Current Research

3D echocardiography and x-ray fluoroscopy image fusion for real-time tracking

Structural Heart interventions in the cardiac catheterization lab (such as TAVR, or Transcatheter Aortic Valve Replacement) demand accurate, real-time imaging of both catheter devices and patient anatomy. Ultimately, the fusion of 3D
Echocardiography with derived 3D models of catheter devices from X-ray Fluoroscopy is desired; with this visualization model, we hope to facilitate the success of such procedures. My research has investigated the possibility of using 3D transthoracic (TTE) echo in place of Transesophageal (TEE), to reduce patient risk and procedure times.
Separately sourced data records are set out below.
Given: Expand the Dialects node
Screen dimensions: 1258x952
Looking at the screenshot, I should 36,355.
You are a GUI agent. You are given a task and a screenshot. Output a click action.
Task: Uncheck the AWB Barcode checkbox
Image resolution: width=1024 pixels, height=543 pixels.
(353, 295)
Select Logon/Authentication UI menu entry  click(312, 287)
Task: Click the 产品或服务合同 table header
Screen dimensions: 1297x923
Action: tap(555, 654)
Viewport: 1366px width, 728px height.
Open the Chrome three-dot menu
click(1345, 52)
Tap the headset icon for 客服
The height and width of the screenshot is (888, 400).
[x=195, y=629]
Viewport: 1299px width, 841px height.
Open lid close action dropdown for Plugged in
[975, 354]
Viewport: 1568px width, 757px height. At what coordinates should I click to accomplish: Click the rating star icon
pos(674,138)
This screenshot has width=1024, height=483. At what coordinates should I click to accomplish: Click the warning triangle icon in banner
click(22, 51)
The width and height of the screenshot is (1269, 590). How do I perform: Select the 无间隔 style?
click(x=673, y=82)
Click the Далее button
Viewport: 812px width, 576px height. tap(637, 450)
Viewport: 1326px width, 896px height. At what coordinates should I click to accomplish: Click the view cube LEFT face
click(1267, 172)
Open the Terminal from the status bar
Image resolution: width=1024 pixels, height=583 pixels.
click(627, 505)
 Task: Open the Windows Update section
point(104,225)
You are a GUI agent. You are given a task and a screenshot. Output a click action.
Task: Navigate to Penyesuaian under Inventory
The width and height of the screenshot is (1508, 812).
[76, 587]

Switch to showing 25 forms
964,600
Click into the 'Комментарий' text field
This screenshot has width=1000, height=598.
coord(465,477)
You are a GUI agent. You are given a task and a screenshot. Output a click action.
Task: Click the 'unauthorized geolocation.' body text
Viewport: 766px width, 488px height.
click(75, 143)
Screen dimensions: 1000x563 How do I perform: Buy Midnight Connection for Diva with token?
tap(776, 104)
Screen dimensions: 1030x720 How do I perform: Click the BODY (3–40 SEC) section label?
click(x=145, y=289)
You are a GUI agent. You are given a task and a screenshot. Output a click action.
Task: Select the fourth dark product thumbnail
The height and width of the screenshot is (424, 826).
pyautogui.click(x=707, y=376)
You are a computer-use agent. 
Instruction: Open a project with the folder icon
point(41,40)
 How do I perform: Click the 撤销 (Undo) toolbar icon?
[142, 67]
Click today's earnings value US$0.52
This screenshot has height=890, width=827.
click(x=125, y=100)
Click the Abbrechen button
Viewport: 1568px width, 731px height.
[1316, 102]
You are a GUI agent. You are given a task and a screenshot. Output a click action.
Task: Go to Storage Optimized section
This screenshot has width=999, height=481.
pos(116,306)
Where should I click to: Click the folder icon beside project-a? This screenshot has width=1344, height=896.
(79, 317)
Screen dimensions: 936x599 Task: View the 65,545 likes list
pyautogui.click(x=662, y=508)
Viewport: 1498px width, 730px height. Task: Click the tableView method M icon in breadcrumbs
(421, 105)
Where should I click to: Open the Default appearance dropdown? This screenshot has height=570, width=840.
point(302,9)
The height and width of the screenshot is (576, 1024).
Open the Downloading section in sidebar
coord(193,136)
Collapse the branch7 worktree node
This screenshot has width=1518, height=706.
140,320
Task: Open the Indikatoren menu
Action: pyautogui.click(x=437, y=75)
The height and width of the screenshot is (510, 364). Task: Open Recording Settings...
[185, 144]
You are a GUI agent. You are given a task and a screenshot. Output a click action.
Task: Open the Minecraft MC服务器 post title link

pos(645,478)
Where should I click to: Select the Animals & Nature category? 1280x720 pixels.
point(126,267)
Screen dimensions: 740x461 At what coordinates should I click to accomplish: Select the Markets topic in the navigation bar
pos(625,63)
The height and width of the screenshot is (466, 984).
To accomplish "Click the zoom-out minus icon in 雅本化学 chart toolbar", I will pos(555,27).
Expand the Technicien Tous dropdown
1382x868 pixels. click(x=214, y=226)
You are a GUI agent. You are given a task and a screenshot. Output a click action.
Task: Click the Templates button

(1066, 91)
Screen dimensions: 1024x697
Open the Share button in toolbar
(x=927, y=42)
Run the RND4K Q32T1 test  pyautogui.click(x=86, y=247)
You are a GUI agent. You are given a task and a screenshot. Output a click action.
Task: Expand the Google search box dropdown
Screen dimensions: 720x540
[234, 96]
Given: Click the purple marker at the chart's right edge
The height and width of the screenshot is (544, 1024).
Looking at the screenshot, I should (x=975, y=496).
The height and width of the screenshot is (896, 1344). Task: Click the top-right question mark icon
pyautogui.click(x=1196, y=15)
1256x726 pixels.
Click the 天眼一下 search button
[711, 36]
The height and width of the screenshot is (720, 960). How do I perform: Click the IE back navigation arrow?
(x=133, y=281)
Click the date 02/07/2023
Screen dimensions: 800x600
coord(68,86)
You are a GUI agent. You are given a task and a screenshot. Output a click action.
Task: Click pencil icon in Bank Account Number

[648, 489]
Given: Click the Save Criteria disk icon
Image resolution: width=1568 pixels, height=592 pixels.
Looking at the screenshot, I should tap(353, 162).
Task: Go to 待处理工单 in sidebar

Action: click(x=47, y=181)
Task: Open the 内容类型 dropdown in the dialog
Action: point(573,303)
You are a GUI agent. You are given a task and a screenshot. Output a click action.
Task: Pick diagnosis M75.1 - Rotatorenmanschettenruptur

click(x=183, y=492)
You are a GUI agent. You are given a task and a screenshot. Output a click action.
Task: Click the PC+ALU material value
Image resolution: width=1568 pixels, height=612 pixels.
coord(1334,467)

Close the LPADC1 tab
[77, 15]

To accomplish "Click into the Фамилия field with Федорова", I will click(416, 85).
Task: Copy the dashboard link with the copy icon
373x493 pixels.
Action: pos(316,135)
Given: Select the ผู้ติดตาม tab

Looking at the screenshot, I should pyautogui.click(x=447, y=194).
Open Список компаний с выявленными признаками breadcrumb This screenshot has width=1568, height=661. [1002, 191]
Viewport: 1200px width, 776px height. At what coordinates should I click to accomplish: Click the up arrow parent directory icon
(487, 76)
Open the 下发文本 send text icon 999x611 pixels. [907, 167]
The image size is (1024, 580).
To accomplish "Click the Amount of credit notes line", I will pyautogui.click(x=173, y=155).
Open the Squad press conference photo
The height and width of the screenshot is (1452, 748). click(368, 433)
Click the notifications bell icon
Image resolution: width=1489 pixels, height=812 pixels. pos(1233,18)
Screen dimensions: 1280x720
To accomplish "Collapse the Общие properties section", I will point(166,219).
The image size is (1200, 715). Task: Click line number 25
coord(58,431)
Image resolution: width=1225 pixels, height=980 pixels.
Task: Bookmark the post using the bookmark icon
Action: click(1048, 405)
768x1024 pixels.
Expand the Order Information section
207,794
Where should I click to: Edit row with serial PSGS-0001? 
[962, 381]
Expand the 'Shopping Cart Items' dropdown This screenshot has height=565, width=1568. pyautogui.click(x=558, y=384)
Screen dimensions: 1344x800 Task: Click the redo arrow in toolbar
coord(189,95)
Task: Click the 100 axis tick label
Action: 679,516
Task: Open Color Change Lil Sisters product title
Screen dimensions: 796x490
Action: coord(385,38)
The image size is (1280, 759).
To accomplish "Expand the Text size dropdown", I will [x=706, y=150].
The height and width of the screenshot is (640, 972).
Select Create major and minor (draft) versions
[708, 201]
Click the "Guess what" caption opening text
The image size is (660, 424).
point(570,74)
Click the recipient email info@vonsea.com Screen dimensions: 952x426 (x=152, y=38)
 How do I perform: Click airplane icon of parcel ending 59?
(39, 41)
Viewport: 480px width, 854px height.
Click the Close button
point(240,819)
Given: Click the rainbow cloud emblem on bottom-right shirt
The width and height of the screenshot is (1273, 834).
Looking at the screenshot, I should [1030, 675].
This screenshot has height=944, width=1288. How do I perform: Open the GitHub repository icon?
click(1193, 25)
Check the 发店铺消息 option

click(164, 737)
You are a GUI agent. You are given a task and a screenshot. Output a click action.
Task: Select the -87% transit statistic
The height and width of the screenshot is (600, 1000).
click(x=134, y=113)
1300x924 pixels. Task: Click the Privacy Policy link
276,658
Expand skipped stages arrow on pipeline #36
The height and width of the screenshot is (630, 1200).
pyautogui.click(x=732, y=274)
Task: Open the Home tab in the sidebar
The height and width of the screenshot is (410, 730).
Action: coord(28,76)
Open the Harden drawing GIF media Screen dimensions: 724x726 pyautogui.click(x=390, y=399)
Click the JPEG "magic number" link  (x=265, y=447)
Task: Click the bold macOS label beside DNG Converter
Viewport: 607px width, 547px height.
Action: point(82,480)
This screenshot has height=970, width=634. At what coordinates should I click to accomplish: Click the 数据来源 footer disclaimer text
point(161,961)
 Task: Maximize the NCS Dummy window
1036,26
Knowing the 3D position and orientation (or “pose”) of the TTE probe in X-ray space is necessary to performing fusion between these two imaging modalities. Currently, an x-ray pose-estimation technique is being investigated, in which small, radio-opaque fiducials are attached to the TTE probe. Using the appearance of these probe-attached fiducials in a 2D x-ray image, the 3D pose of the TTE probe can be estimated relative to the x-ray coordinate system. This probe tracking algorithm is currently being implemented in a real-time, CUDA-optimized framework such that 3D displays featuring a 3D echo volume relative to a 3D-reconstructed interventional device can be achieved at rates of at least 15 frames-per-second. Additionally, we have designed a customizable, multi-modality phantom to 1) quantitatively measure registration accuracy of x-ray/echo fusion and 2) accept a manipulable catheter delivery system within simulated anatomy, to test the proposed 3D registration display in a controlled, experimental environment.